MatthewVance commented
My best guess without diving into it and knowing all the details is that it is a container networking issue. Why are you checking against 127.0.0.1? If Unbound is a different container than Pi-hole, it’ll need to use the addressable address of the Unbound instance.
… On Aug 28, 2022, at 8:24 AM, lokety ***@***.***> wrote:
When I look at the pi-hole query log against the unbound DNS as 127.0.0.1:5335, the replies are all "N/A". If I configure this as my only DNS, all my clients will time out.

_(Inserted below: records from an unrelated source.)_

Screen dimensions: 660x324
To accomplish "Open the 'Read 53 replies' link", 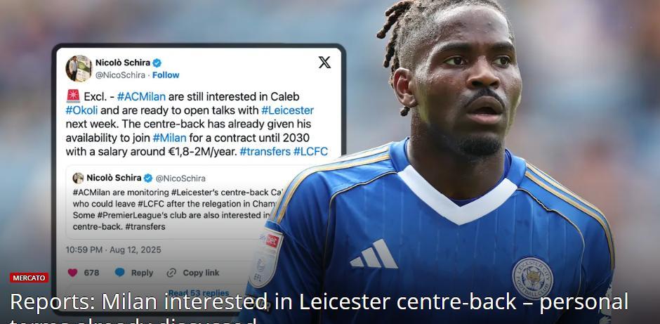I will 199,292.
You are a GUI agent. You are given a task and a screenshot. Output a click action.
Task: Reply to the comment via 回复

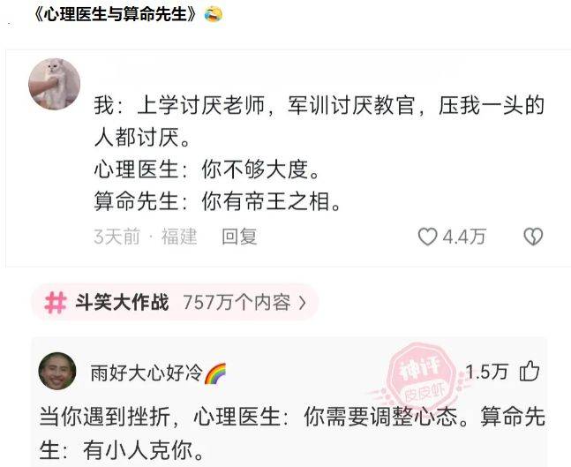240,237
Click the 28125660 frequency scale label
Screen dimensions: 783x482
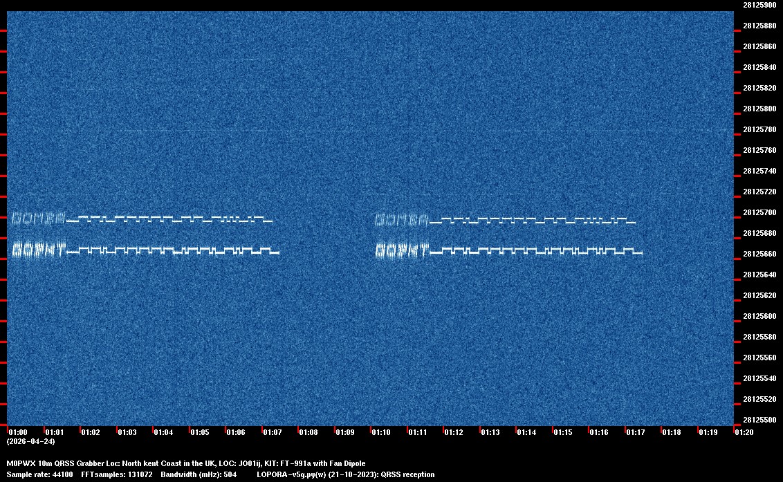click(x=759, y=254)
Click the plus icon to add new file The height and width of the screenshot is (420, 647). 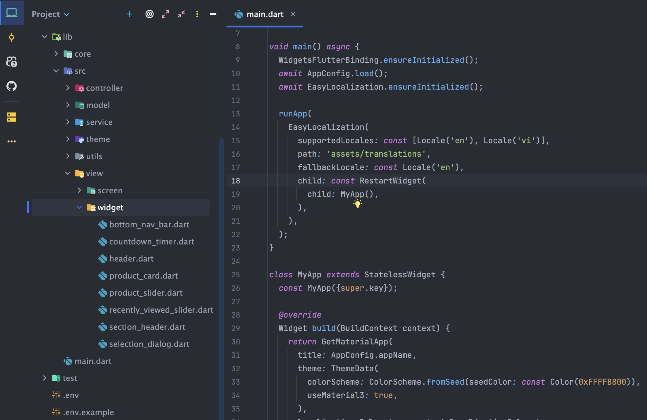[129, 14]
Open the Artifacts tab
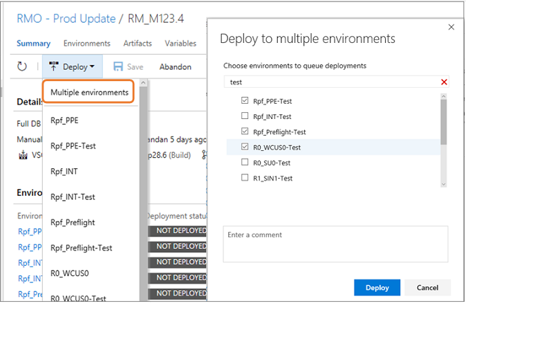 tap(138, 44)
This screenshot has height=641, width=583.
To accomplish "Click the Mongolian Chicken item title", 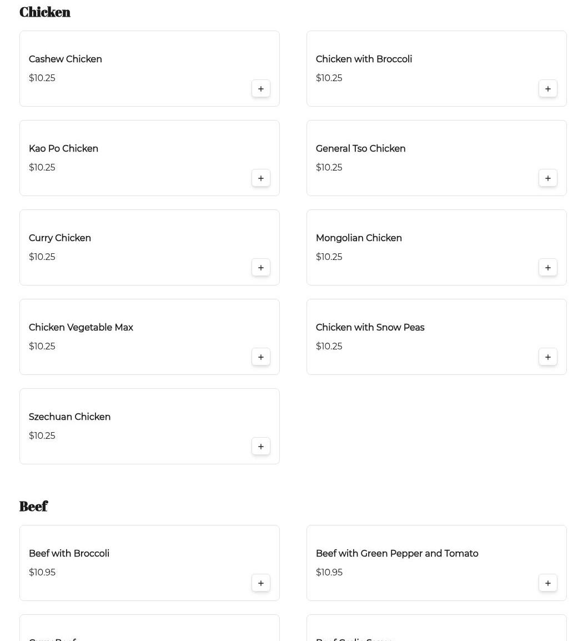I will (359, 238).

When I do a dig from localhost (RPI 4B) or from another client (another RPI 4B), I get valid responses like:
dig adobe.com @127.0.0.1 -p 5335
; <<>> DiG 9.16.27-Debian <<>> adobe.com @127.0.0.1 -p 5335
;; global options: +cmd
;; Got answer:
;; ->>HEADER<<- opcode: QUERY, status: NOERROR, id: 37295
;; flags: qr rd ra; QUERY: 1, ANSWER: 2, AUTHORITY: 0, ADDITIONAL: 1
;; OPT PSEUDOSECTION:
; EDNS: version: 0, flags:; udp: 1232
;; QUESTION SECTION:
;adobe.com. IN A
;; ANSWER SECTION:
adobe.com. 86 IN A 123.253.148.51
adobe.com. 86 IN A 123.253.148.59
;; Query time: 3 msec
;; SERVER: 127.0.0.1#5335(127.0.0.1)
;; WHEN: Mon Aug 29 01:06:00 NZST 2022
;; MSG SIZE rcvd: 70
I followed the instructions to set up the unbound container with only this customization for forward-records.conf:
cat forward-records.conf
forward-zone:
# Forward all queries (except those in cache and local zone) to
# upstream recursive servers
name: "."
# Queries to this forward zone use TLS
forward-tls-upstream: yes
# https://dnsprivacy.org/wiki/display/DP/DNS+Privacy+Test+Servers
## Cloudflare
forward-addr: ***@***.***#cloudflare-dns.com
forward-addr: ***@***.***#cloudflare-dns.com
forward-addr: ***@***.***#cloudflare-dns.com
forward-addr: ***@***.***#cloudflare-dns.com
## Quad9
forward-addr: ***@***.***#dns.quad9.net
forward-addr: ***@***.***#dns.quad9.net
forward-addr: ***@***.***#dns.quad9.net
forward-addr: ***@***.***#dns.quad9.net
Any help? Thanks.
—
Reply to this email directly, view it on GitHub, or unsubscribe.
You are receiving this because you are subscribed to this thread.
MatthewVance commented
Closing due to no response. Please re-open if needed.